Mit den Ausgaben für Pensionen steigen aber auch jene für die Gesundheit und den Pflegebereich. Selbst bei guter wirtschaftlicher Entwicklung steigt die Schuldenquote – der Schuldenanteil am BIP – von aktuell 76 auf 120,6 Prozent im Jahr 2060.
Gegenmaßnahmen
Doch so drastisch sich die Zahlen lesen, sie müssen nicht zwingend Auswirkungen auf die Höhe künftiger Pensionen haben. „Höhere Pensionsausgaben können durch höhere Schulden, höhere Steuern oder geringere Ausgaben in anderen Bereichen gedeckt werden“, sagt WIFO-Ökonom Stefan Schiman-Vukan, der die betreffende Studie verfasst hat. Welche Bereiche priorisiert werden, obliegt natürlich auch in Zukunft der Politik – und wie bereits skizziert, steigt die Zahl der Pensionisten anteilsmäßig deutlich. Künftige Regierungen, die wiedergewählt werden wollen, dürften es somit eher nicht einfacher haben, eine große Pensionsreform durchzuboxen.

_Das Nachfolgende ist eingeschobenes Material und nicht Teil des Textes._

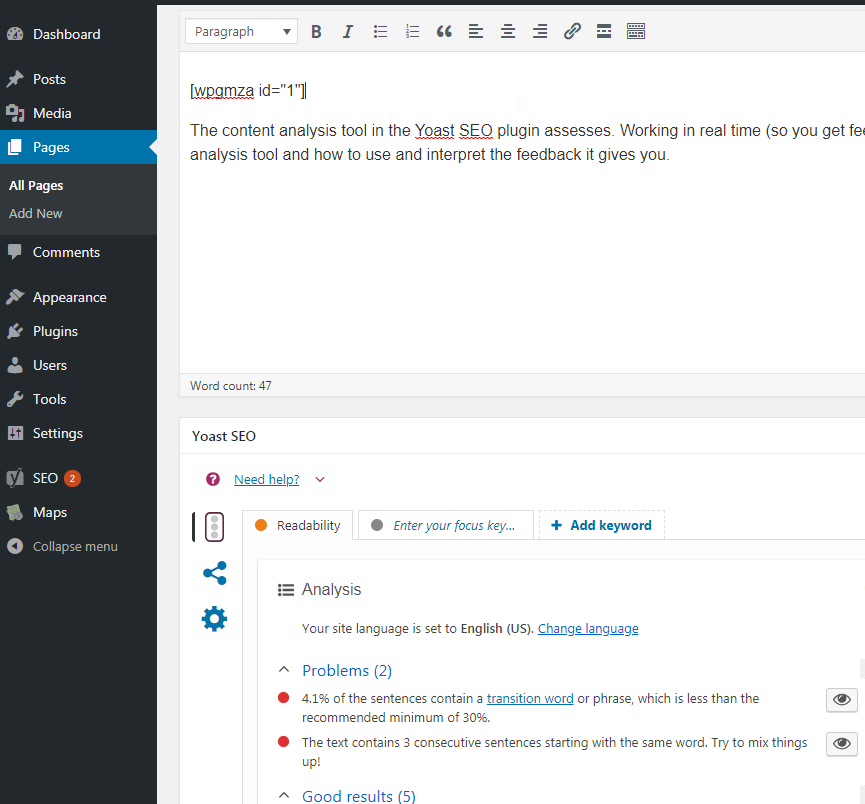Toggle bold formatting in the editor

[316, 31]
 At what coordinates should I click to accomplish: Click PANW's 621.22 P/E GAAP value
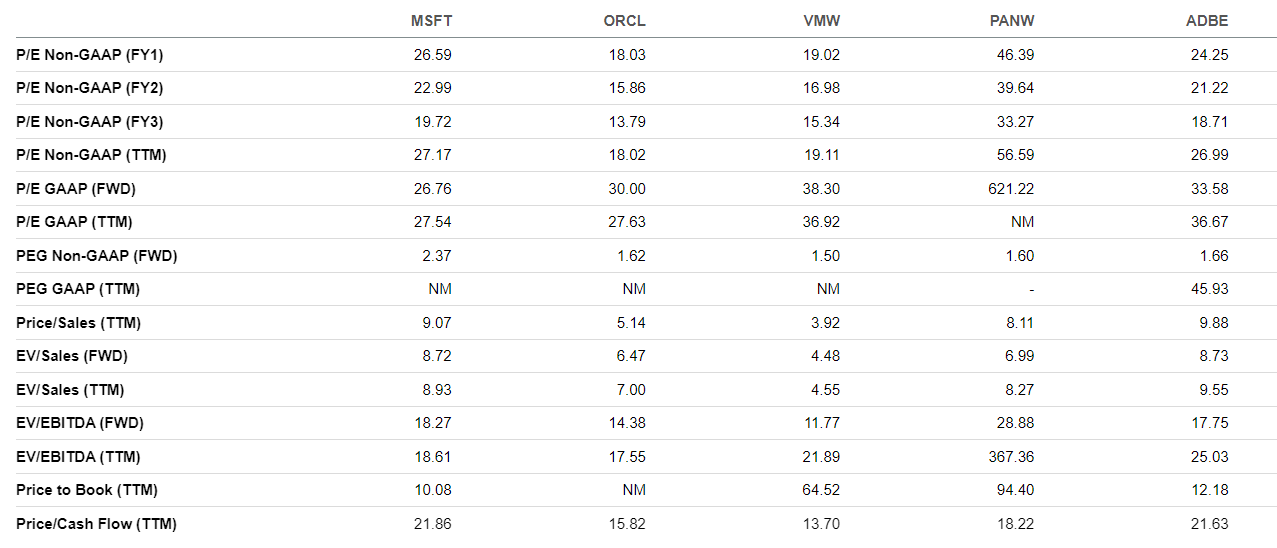(1011, 188)
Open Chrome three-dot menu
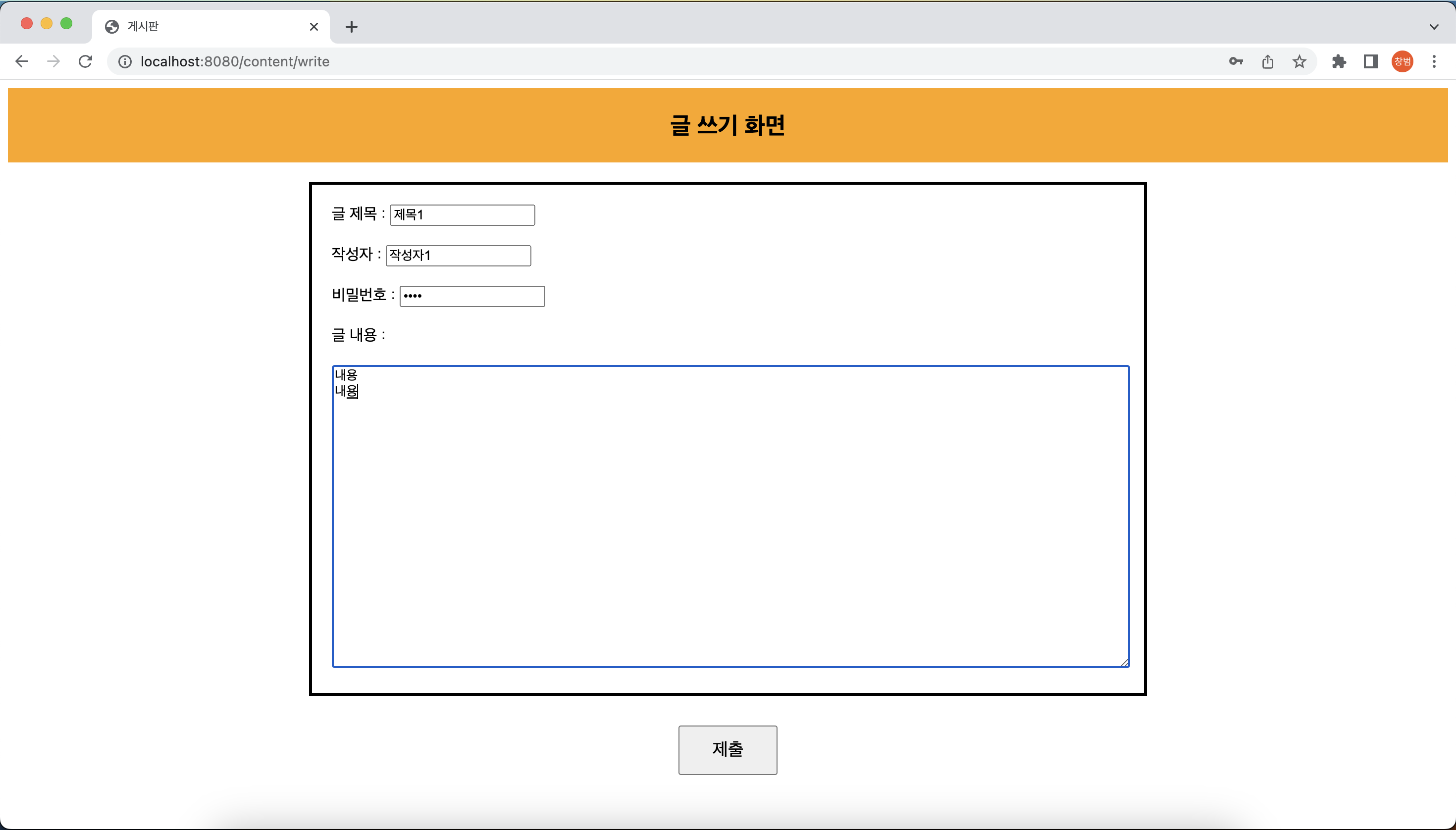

➤ Mehr lesen: Wie sich längeres Arbeiten bezahlt macht
Wirksame Maßnahmen gibt es laut Schiman-Vukan mehrere: „Es hätte einen doppelt positiven Effekt, gesunde Menschen länger im Erwerbsleben zu behalten: Es senkt die Pensionsausgaben und erhöht gleichzeitig die Pensionsbeiträge.“ Zudem wäre eine Anhebung des gesetzlichen Pensionsantrittsalters für viele Personengruppen sinnvoll, sagt Schiman-Vukan: „Den einen ist mehr zumutbar, den anderen weniger.“ Hier könne man nach der Art und Schwere der Tätigkeit differenzieren – wie es schon jetzt bei der Schwerarbeitspension stattfindet.
Für eine Anhebung des Regelpensionsalters auf 67 Jahre plädierte zuletzt auch IHS-Chef Holger Bonin. Neos-Sozialsprecher Gerald Loacker fühlte sich bestätigt, während der SPÖ-nahe Pensionistenverband Bonin umgehend kritisierte und meinte: Österreichs Pensionssystem sei stabil.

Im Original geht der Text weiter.